[DATASET RECORDS]
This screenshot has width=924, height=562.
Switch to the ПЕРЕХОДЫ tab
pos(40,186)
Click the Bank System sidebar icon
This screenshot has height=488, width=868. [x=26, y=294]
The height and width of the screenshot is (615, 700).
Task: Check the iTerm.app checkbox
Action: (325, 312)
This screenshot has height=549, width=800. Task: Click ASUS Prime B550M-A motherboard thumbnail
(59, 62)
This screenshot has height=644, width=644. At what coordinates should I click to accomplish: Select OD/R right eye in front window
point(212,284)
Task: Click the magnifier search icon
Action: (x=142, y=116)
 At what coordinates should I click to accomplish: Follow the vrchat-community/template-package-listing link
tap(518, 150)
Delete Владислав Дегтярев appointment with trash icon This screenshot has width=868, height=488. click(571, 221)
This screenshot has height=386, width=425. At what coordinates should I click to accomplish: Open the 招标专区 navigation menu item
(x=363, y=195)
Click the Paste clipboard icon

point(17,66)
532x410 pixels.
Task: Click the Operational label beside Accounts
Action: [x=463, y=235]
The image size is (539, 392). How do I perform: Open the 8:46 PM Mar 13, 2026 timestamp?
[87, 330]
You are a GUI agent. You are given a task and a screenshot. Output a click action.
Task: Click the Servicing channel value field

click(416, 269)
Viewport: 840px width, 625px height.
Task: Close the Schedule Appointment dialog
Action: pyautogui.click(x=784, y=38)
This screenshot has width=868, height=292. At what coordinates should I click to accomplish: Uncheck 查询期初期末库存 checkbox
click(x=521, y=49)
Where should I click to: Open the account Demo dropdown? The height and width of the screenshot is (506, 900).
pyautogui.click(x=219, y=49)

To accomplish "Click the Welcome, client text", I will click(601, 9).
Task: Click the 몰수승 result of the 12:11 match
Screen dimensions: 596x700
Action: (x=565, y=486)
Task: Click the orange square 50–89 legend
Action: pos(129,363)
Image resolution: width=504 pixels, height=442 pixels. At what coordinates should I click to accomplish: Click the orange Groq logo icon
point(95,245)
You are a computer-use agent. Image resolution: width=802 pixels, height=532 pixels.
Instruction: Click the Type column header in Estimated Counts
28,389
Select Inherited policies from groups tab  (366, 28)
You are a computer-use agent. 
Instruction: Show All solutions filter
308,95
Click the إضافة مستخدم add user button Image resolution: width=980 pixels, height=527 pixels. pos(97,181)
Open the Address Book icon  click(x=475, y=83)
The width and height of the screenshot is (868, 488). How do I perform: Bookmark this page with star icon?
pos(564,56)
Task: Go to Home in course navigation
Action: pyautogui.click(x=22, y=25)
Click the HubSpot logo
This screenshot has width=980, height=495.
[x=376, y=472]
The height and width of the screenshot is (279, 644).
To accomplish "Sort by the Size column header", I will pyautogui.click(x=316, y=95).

[WHAT YOU HAVE TO DO] Restate every line of the data above exactly as it was written.

[RESPONSE AREA]
This screenshot has width=924, height=562.
Switch to the ПЕРЕХОДЫ tab
pos(40,186)
Click the Bank System sidebar icon
This screenshot has height=488, width=868. [x=26, y=294]
The height and width of the screenshot is (615, 700).
Task: Check the iTerm.app checkbox
Action: (325, 312)
This screenshot has height=549, width=800. Task: Click ASUS Prime B550M-A motherboard thumbnail
(59, 62)
This screenshot has height=644, width=644. At what coordinates should I click to accomplish: Select OD/R right eye in front window
point(212,284)
Task: Click the magnifier search icon
Action: (x=142, y=116)
 At what coordinates should I click to accomplish: Follow the vrchat-community/template-package-listing link
tap(518, 150)
Delete Владислав Дегтярев appointment with trash icon This screenshot has width=868, height=488. click(571, 221)
This screenshot has height=386, width=425. At what coordinates should I click to accomplish: Open the 招标专区 navigation menu item
(x=363, y=195)
Click the Paste clipboard icon

point(17,66)
532x410 pixels.
Task: Click the Operational label beside Accounts
Action: [x=463, y=235]
The image size is (539, 392). How do I perform: Open the 8:46 PM Mar 13, 2026 timestamp?
[87, 330]
You are a GUI agent. You are given a task and a screenshot. Output a click action.
Task: Click the Servicing channel value field

click(416, 269)
Viewport: 840px width, 625px height.
Task: Close the Schedule Appointment dialog
Action: pyautogui.click(x=784, y=38)
This screenshot has width=868, height=292. At what coordinates should I click to accomplish: Uncheck 查询期初期末库存 checkbox
click(x=521, y=49)
Where should I click to: Open the account Demo dropdown? The height and width of the screenshot is (506, 900).
pyautogui.click(x=219, y=49)

To accomplish "Click the Welcome, client text", I will click(601, 9).
Task: Click the 몰수승 result of the 12:11 match
Screen dimensions: 596x700
Action: (x=565, y=486)
Task: Click the orange square 50–89 legend
Action: pos(129,363)
Image resolution: width=504 pixels, height=442 pixels. At what coordinates should I click to accomplish: Click the orange Groq logo icon
point(95,245)
You are a computer-use agent. Image resolution: width=802 pixels, height=532 pixels.
Instruction: Click the Type column header in Estimated Counts
28,389
Select Inherited policies from groups tab  (366, 28)
You are a computer-use agent. 
Instruction: Show All solutions filter
308,95
Click the إضافة مستخدم add user button Image resolution: width=980 pixels, height=527 pixels. pos(97,181)
Open the Address Book icon  click(x=475, y=83)
The width and height of the screenshot is (868, 488). How do I perform: Bookmark this page with star icon?
pos(564,56)
Task: Go to Home in course navigation
Action: pyautogui.click(x=22, y=25)
Click the HubSpot logo
This screenshot has width=980, height=495.
[x=376, y=472]
The height and width of the screenshot is (279, 644).
To accomplish "Sort by the Size column header", I will pyautogui.click(x=316, y=95).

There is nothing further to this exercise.